Das Haideprinzeßchen.

Von E. Marlitt.
(Fortsetzung.)


17.

Ja, es mußte dem Buchhalter gelungen sein, Herrn Claudius auf das Tiefste zu verletzen. Nach einem blitzähnlichen Aufzucken blieb dessen schlanke Gestalt in starrer Ueberraschung stehen und sah dem Dahinschreitenden nach, bis er im Gebüsch verschwunden war.

Ich wollte diesen Augenblick benutzen, um fortzuschlüpfen, allein bei dem leisen Geräusch, das meine Bewegung verursachte, wandte sich Herr Claudius nach mir um.

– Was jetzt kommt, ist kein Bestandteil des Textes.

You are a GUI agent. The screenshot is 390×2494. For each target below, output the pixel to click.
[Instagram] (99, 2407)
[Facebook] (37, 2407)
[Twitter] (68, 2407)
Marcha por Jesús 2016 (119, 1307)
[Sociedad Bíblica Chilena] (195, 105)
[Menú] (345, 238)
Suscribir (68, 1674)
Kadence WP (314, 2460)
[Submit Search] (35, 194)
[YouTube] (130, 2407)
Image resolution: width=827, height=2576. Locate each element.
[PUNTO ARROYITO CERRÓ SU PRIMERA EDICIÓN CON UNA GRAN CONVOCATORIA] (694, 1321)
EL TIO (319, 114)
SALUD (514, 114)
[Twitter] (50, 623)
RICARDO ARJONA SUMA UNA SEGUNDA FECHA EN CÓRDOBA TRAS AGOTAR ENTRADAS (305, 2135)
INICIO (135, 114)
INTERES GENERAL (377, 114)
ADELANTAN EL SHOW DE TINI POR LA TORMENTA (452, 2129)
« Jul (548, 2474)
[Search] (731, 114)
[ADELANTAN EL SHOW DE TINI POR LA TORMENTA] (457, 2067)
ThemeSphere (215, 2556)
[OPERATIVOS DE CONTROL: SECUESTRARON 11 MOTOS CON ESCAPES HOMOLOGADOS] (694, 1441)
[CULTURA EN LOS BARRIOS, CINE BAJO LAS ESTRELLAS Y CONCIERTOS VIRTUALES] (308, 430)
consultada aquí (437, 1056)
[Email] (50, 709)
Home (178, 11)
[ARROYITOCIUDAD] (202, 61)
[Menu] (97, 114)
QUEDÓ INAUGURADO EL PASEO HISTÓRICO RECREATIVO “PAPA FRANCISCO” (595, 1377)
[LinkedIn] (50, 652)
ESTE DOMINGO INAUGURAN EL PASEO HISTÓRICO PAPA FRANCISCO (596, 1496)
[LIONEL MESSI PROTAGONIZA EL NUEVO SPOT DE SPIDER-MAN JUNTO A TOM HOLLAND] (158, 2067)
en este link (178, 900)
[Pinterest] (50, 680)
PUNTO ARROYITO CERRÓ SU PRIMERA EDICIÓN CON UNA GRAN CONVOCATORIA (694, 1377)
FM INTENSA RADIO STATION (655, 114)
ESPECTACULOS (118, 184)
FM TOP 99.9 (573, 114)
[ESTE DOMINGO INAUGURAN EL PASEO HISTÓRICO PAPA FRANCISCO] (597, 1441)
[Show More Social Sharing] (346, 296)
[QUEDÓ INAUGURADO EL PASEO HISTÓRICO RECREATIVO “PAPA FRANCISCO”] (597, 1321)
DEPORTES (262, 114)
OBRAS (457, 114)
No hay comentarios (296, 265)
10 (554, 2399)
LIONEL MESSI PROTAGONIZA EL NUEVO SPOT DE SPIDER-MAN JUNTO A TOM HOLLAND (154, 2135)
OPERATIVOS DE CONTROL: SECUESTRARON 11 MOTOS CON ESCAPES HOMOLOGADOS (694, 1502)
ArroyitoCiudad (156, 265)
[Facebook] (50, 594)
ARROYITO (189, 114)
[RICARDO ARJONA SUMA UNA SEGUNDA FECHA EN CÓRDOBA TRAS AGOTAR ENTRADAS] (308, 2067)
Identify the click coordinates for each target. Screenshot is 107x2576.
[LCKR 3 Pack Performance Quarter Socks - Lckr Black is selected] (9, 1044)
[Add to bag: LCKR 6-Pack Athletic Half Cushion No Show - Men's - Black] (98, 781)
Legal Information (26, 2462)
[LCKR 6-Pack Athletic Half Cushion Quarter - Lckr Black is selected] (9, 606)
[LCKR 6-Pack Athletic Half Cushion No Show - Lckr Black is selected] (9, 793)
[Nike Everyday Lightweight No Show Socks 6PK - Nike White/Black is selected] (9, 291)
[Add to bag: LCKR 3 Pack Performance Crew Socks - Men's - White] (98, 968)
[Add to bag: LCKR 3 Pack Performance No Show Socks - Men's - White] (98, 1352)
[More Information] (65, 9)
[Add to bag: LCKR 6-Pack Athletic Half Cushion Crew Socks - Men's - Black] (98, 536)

„Bleiben Sie noch!“ sagte er und streckte den Arm zurückhaltend gegen mich. „Der alte Mann war in großer Aufregung, ich möchte nicht, daß Sie ihm in diesem Augenblicke noch einmal begegneten.“

Er sprach so freundlich und gelassen wie immer. … Sollte ich in diesem Moment des Alleinseins ihm beichten, wie es sich mit dem Spuk in der Beletage der Karolinenlust verhielt? … Nein, ich hatte kein Vertrauen zu ihm, ich fühlte mich bis in mein warm schlagendes Herz hinein erkältet in seiner Nähe. So rückhaltlos meine ganze Seele Charlotte zugeflogen war, so wenig sympathisirte ich mit diesem Manne der kalten Berechnung – sein eigenthümlich gehaltenes Thun und Wesen, das weder bei sich selbst, noch bei Anderen ein Zuviel zuließ, stieß mich entschieden zurück. Er hatte zwar eben noch im Sinne der christlichen Liebe gesprochen – bei jedem Anderen würde ich die Worte auf innere Herzenswärme zurückgeführt haben, von seinen Lippen klangen sie mir nur als die Rüge eines leidenschaftslosen klaren Verstandesmenschen. Er hatte mich in Schutz genommen; allein, so kindisch und urtheilslos ich auch war, ich sagte mir doch, daß das nur geschehen sei, um die Uebergriffe seines Untergebenen abzuwehren. … Ich war eine viel zu beeiferte und enthusiastische Schülerin Charlottens, um nicht bei jeder Begegnung mit diesem Manne ihres Urteils über ihn eingedenk zu sein.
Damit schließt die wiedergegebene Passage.